Trips out to playgroups every day turned into trips to the retail park, far too many babychinos and far too many Poundland bribe toys.
I drank too much. Too much coffee and too much wine.
I promised myself me and my husband would have more ‘us’ time, more nights out, more kid free days, but the voucher we got for a night away it still sitting unused in the kitchen crap drawer after nearly a year, and 9pm has become my standard bedtime!
But, and here’s the thing we’re all guilty of if we’re honest. I am spending too much time thinking about everything I didn’t do, or could have done differently if I had my time again.
So, please if you’re reading this, join me and reflect on some of the things that happened this year that you’re proud of! Give yourself a high five and stick yourself right at the top of your own personal honour list!
I’ll start you off with mine…
•Life – I made another mini human! Hands down my proudest achievement of 2017. He’s ridiculously cute, has the chubbiest thighs, hates sleep, hates teething. I LOVE HIM, he is WONDERFUL.
•Recovery – my body has been through two pregnancies and two c sections! Sometimes I think after all this it’s a miracle I’m still scrambling around on hands and knees after my kids. Our bodies are amazing aren’t they?
•Potty Training – my first attempt at this parenting milestone. Many sweets and reward toys were consumed! Many anti bacterial wipes were used! But many of mummys pennies were also saved in nappies in the year!
•Getting Messy – I was always happy to let my toddler do all the messy fun at nursery, but I’ve had a blast trying this at home and watching both my children’s enjoyment. Even if there’s glitter permanently engraned in my rug and dried bits of play dough squished between the floorboards.
•Sharing – I finally got round to writing and stared up my blog in the early summer. It was beyond daunting at first, putting yourself out there but as much as I’ve enjoyed writing I’ve loved reading everyone’s responses to it, from old friends on Facebook and new friends on my Instagram page. You’ve all been absolutely lovely (and if you haven’t already voted for me in the UK Blog Award please do so!)
•Confidence – everyone says you grow into yourself in your thirties, but in the last couple of months in particular I have found my happy I think, with my body, with my style and my ‘look’. I’m 5 foot 10 and a size 14-16, I’m never going to be ‘thin’ I love food far too much and exercise is always a challenge! I’m happy now not worrying about size labels in clothes and just buying what looks right.
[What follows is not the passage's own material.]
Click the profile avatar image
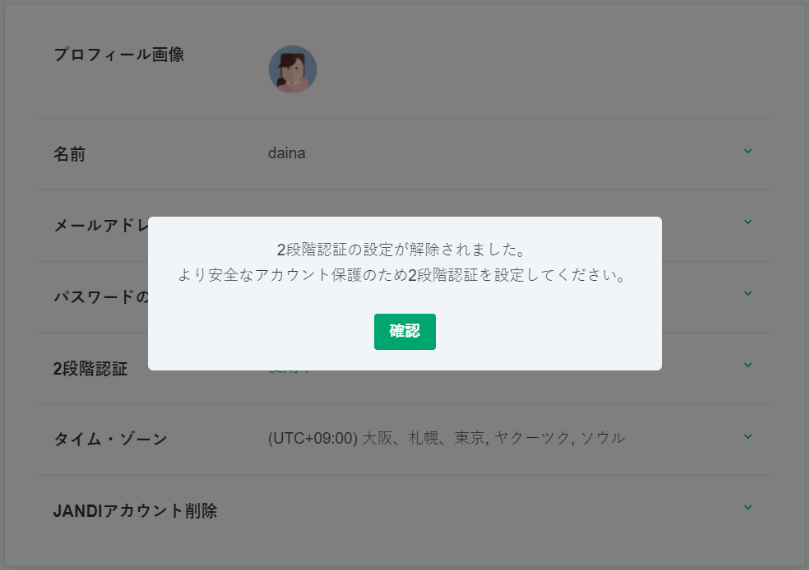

My body has produced two wonderful babies and the podge and rolls and wrinkles is just a reminder of what I have achieved!
And here comes 2018.
I’m not going to set myself up for failing all my New Years resolutions by making some ridiculous unachievable ones, but here’s hoping I can…
•Relax, a bit more. About nap times, bedtimes, how much I’m doing or not doing, and everything else that keeps this stress head mama awake at night.
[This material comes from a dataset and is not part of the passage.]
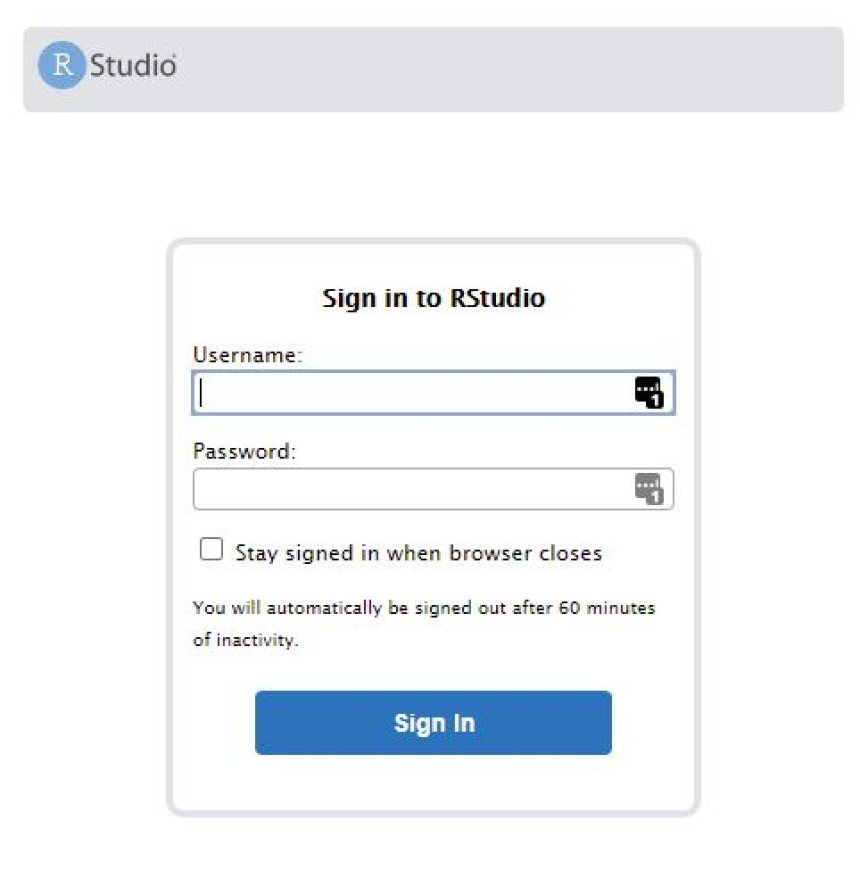Click the "Stay signed in when browser closes" label
This screenshot has width=860, height=887.
point(418,553)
•Catch up on sleep. I’m hoping (begging, pleading) that littlest decides to sleep nicely soon!
•Make some more money! My shopping habits for me and the boys are a tad expensive (heehee) and I’m going to really try stop procrastinating and put some of my ideas into reality and do something for myself – watch this space!
•Put It Down – My phone that is, I really want to try. Stop looking at it. Enjoy my boys more in real life than from behind the camera.
•Drink less. Yeah, well everyone needs one silly one on their list…!
Happy New Year everyone may 2018 be as amazing as you are!